STASS
Songs Of Flesh And Decay
EmanzipationTrack listing:
01. Dreams Of Rotting Flesh
02. Forest Of Bony Fingers
03. Beneath A Darkened Moon
04. I Work At Night
05. Sounds Of Terror
06. Fear Of The Living Dead
07. As The Seasons Bleach Your Bones
08. Skin That Peels Away
09. The Skeletons Are Ready
10. Hatchet Lover
11. The Revenge Of The Bog (Sounds Of Terror II)
It's January, so that must mean at least one new album from Rogga Johansson. And here it is, the long-awaited follow-up to STASS's 2017 debut "The Darkside". Unlike most of the Swedish workhorse's higher-profile projects, STASS are a bona fide band, and while "Songs Of Flesh And Decay" was almost certainly not recorded in a single, sweaty room, it certainly sounds like the work of a living, breathing and blasting death metal band, rather than another wholly laptopped liaison. They are also one of Rogga's more pointedly melodic projects, with a knack for memorable choruses and old-school Stockholm hooks, which only occasionally surface in his more brutal efforts. The presence of CREMATORY vocalist Felix Stass explains both the band's name, and the exhilarating, flab-free and darkly catchy nature of these tunes. Clearly this is a collaboration made in death metal heaven/hell.
Opener "Dreams Of Rotting Flesh" is absurdly catchy, perhaps in spite of its gruesome title, and makes no bones about its debt to the early-to-mid '90s Gothenburg sound. But where STASS part ways with their tuneful forbears is in the truly psychotic levels of aggression in each and every song's ensemble delivery. This is breathless, bug-eyed stuff from start to finish, so even when indulging in spooky dynamics for the brooding "Beneath A Darkened Moon" or conjuring echoes of ENTOMBED's "Left Hand Path" for a couple of riffs during "Sounds Of Terror", these songs' accessibility is always balanced out by the omnipresent threat of a good, hard kicking.
Steeped in mystical, old-school horror, rather than more contemporary unpleasantness, there are strong undercurrents of gothic macabre swirling around underneath most of these songs. The titles say it all: "Fear Of The Living Dead", "The Skeletons Are Ready", "Hatchet Lover", etc., STASS are tapping into some fundamental heavy metal preoccupations here, adorning these simple but lethally effective death metal anthems with several layers of shadowy intrigue and B-movie shlock. Combined with Rogga Johansson's perennially mind-blowing ability to pen immaculate riff after scything riff, the band's deadpan goofiness ensures that "Songs Of Flesh And Decay" is a bloodthirsty riot from start to finish.
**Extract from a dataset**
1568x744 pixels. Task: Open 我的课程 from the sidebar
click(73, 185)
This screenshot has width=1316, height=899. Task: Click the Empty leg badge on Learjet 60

Of course, this is only the start. There will be more music from the ever-prolific guitarist for later in 2021. In the meantime, nobody serves up Swedish death metal quite like the man himself. With Felix Stass's grandmaster growling adding even more authority and grit, this is as essential as anything else in Rogga's vast and ever-expanding canon.